Chuck noted a panel discussion he sat in on at last fall’s ISA Expo in Houston. The panel discussed various approaches to process manufacturing risk mitigation. These included combining control and safety in the same control system platform, the standalone safety instrumented system (SIS) approach, and the separate-yet-integrated safety system approach.
An end user on the panel discussed the common platform approach. He emphasized that his company’s internal policies and procedures for risk assessment, implementation, operations and maintenance were well understood and consistently applied. These factors drove the decision to implement systems in this manner.
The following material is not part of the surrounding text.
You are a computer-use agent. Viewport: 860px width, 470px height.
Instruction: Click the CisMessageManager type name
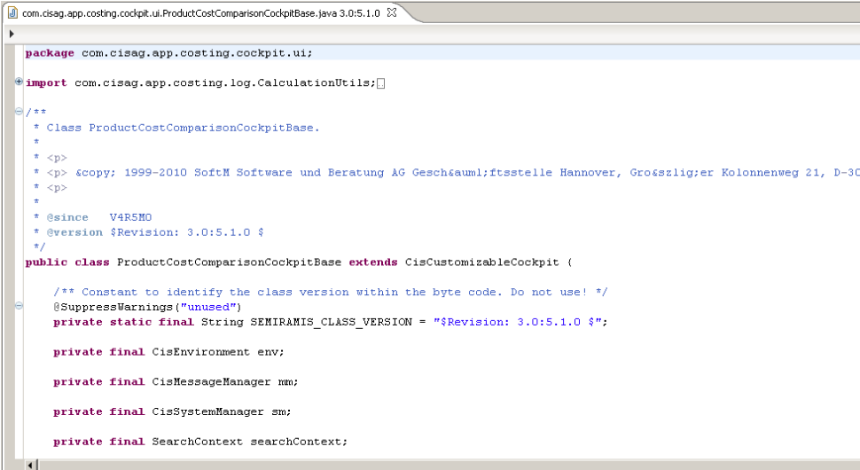click(211, 382)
A safety instrumented system supplier discussed the standalone SIS approach and one of Chuck’s colleagues discussed the separate yet integrated approach that is represented by safety instrumented systems like DeltaV SIS. Using several advanced technology examples including advancements in diagnostic coverage; common programming environments and global databases the presenter illustrated how such technologies, when appropriately applied, provided measurable savings throughout the safety lifecycle without compromising the SIS’s ability to conform to international safety standards, such as IEC 61511.
Chuck’s revelation was that the real issue is not so much the philosophy, the approach, the architecture, or even the platform selected. What really drives a successful SIS implementation is competency. Each of the presenters was passionate about their approach being the best solution because their individual competency was based on that particular philosophy and approach.
His bottom line–functional safety management must be implemented around the requirements of a technology and supported by competent safety professionals that always ensure that the SIS solution is defined, designed, installed, operated and maintained in a way that meets its defined functional safety requirements throughout its lifecycle.
As this group of panelists demonstrated in their exchanges with the audience–there are several philosophies, architectures and platforms to mitigate process manufacturers’ safety risks. It takes competent safety professionals to work with these throughout the safety lifecycle.